Ils sont tous pareils
La SAQ n’est pas le seul monopole du vin à agir ainsi. La Régie des alcools de l’Ontario (RAO LCBO) fait de même. Elle se l’est déjà fait reprocher d’ailleurs par le vérificateur général de l’Ontario.

«Dans le secteur privé, les grands détaillants profitent de leur pouvoir d’achat pour négocier des prix inférieurs auprès des fournisseurs. Bien qu’elle soit l’un des plus importants acheteurs d’alcool au monde, la RAO ne met pas l’accent sur l’obtention du prix le plus bas possible pour un produit. Le prix qu’elle paye est plutôt fondé sur le prix de détail qu’elle veut demander pour le produit. La RAO soumet aux fournisseurs une fourchette de prix dans laquelle elle souhaite vendre un produit», écrit le vérificateur général de l’Ontario.
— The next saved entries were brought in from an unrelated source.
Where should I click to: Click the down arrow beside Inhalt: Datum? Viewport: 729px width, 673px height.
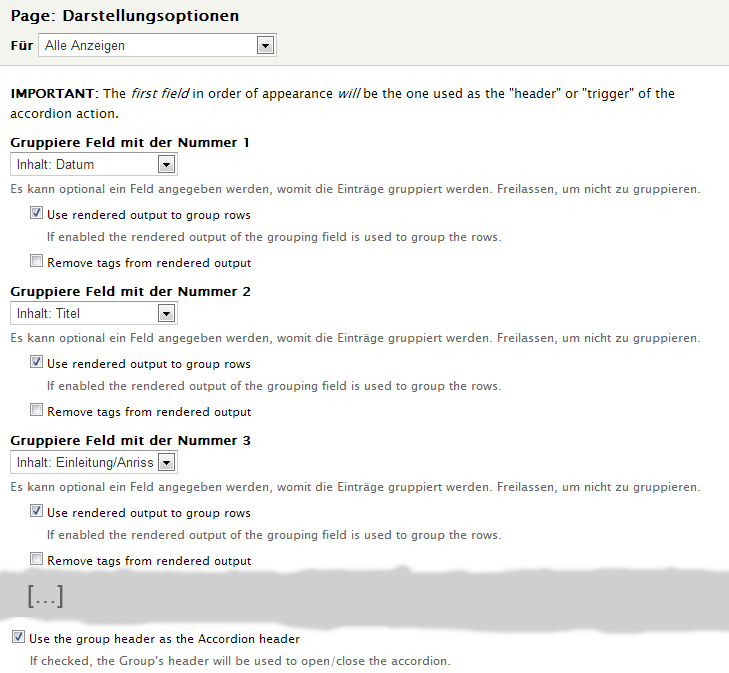[x=167, y=165]
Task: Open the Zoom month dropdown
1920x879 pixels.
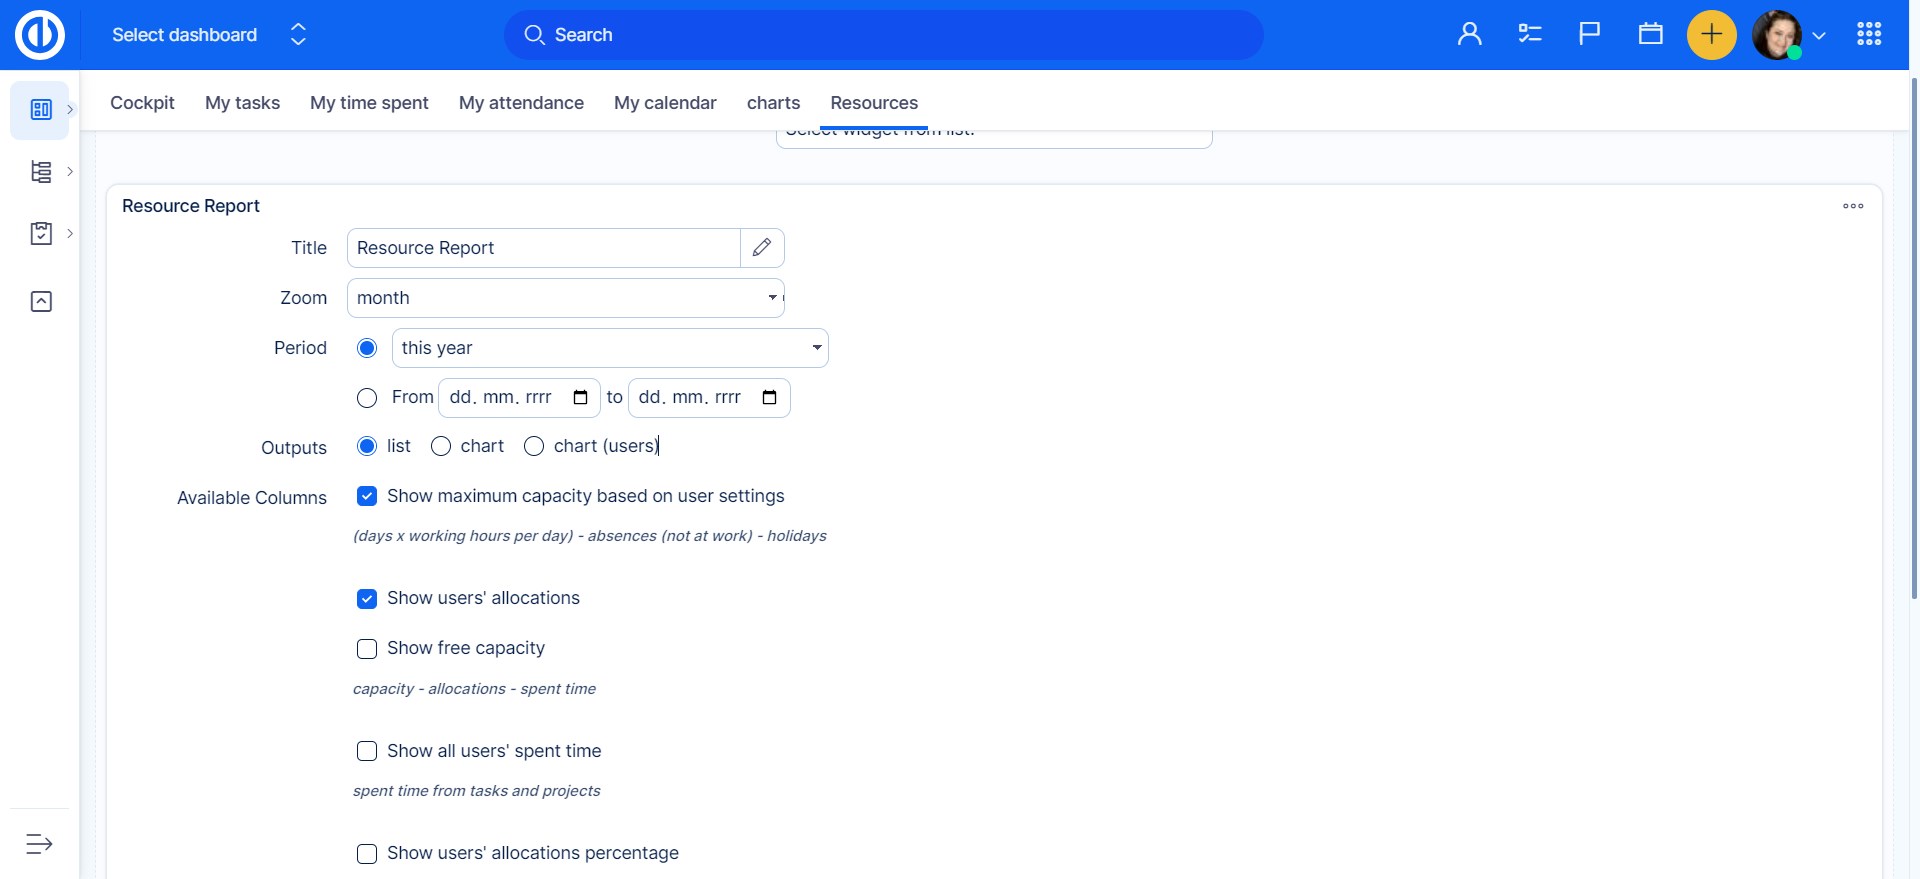Action: [565, 298]
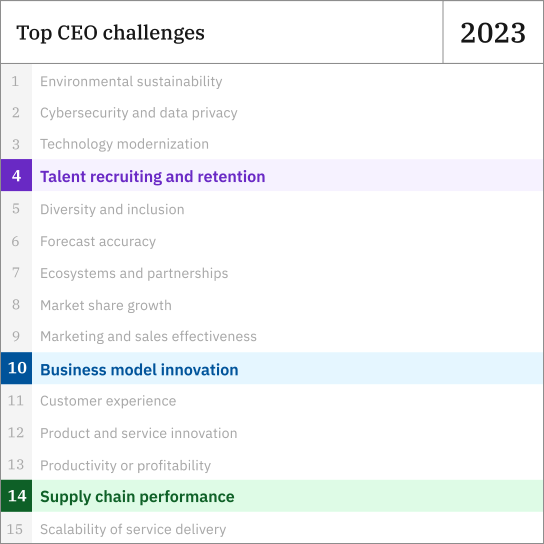
Task: Click the blue rank 10 badge
Action: 16,368
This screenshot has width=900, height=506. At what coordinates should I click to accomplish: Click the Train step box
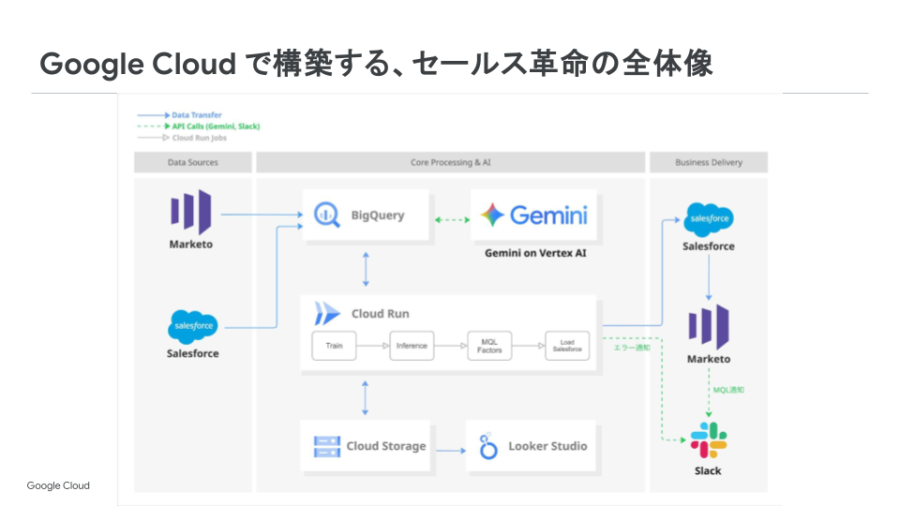point(333,346)
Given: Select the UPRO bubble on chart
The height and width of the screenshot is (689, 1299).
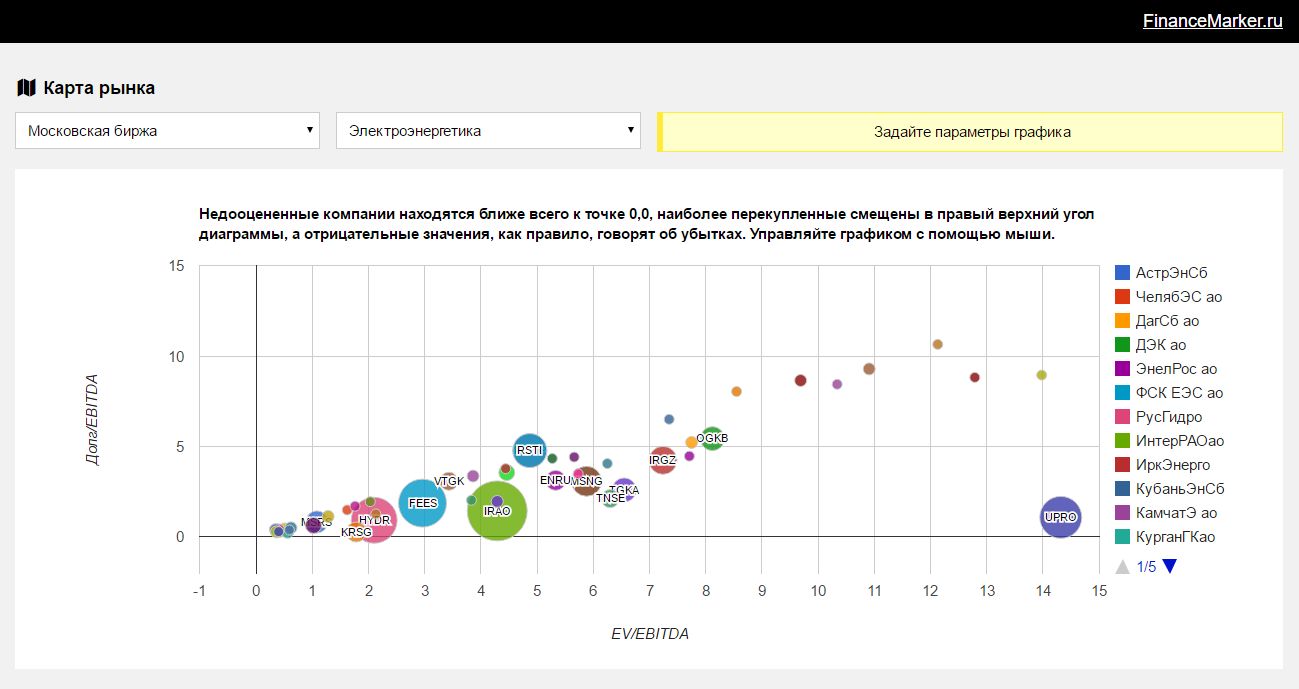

Le vérificateur de l’Ontario notait que ce système est le même qu’à la SAQ. «Dans notre Rapport annuel 2011, nous avions noté que la RAO avait de nombreuses pratiques d’approvisionnement bien établies comparables à celles d’autres administrations canadiennes et d’autres monopoles gouvernementaux.»

Mandat de rapporter de l’argent
En somme «la structure de prix fixes de la RAO ne favorise pas la négociation de prix de gros inférieurs, qui entraîneraient des prix de détail moins élevés qui, à leur tour, généreraient moins de profits. Cela va à l’encontre du mandat de la RAO, qui vise à générer des profits pour la province.»

C’est ainsi que cela fonctionne dans nos monopoles d’achats. On veut payer cher, pour vendre cher et donner au ministre des Finances le milliard qu’il a commandé.

J’ai dit en début d’article que les acheteurs de la SAQ n’utilisaient la force de leur pouvoir d’achat que pour un seul type de vin. Lequel? Le grand cru. Ils obtiennent de bons prix pour les grands crus de Bordeaux, de Bourgogne et de Bolghérie. De plus, la marge qu’ils appliquent à ces vins est trois fois plus petite que celle des vins dits à petit prix. Alors, bravo pour les riches qui peuvent en profiter, mais nous petits consommateurs, on profite de nous!